- [PROBLEM DESCRIPTION]: The required answer is a copy of each line in the entries below that includes "height".

- [DATA FOR ANALYSIS]:
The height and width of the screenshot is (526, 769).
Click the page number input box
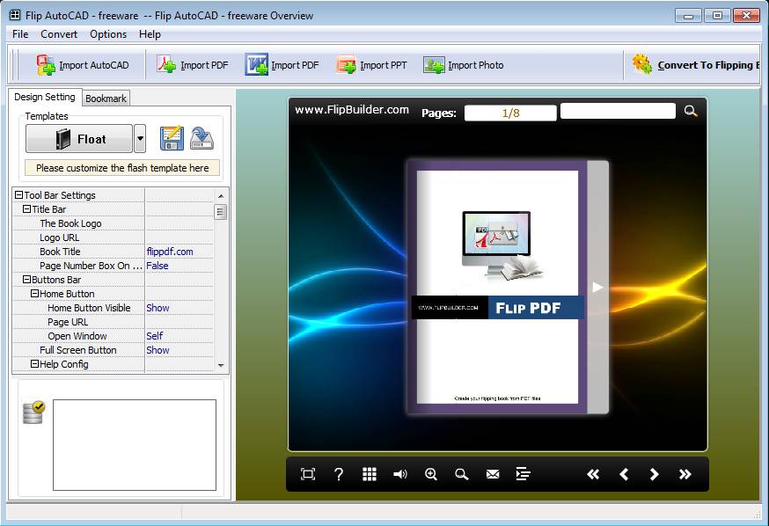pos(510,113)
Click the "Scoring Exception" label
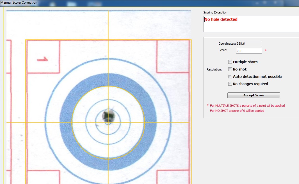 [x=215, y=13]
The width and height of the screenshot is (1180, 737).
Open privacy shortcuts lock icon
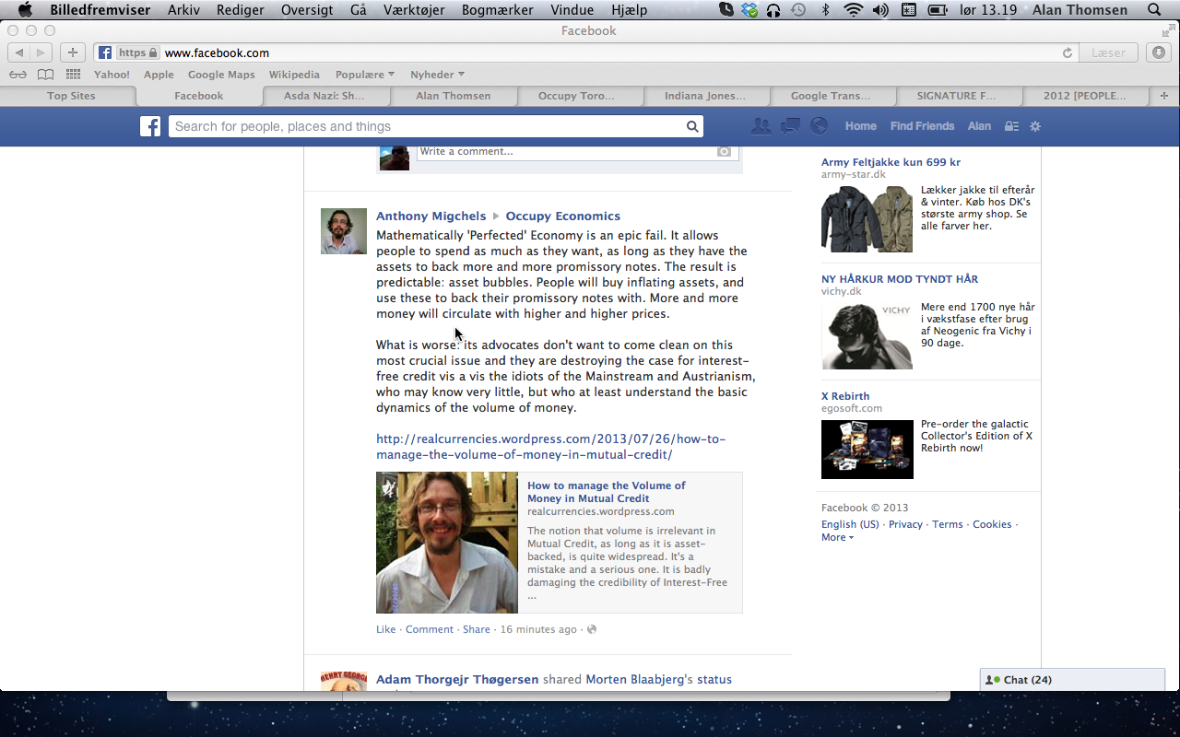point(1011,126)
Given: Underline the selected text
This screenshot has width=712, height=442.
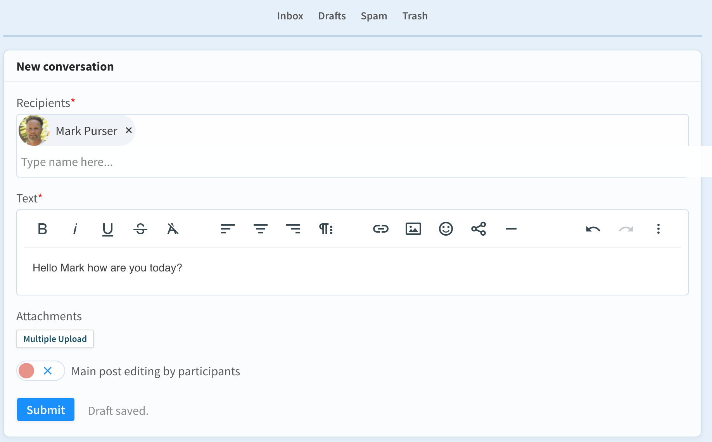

- [OUTPUT]:
The height and width of the screenshot is (526, 769).
The width and height of the screenshot is (1180, 737).
This screenshot has width=712, height=442.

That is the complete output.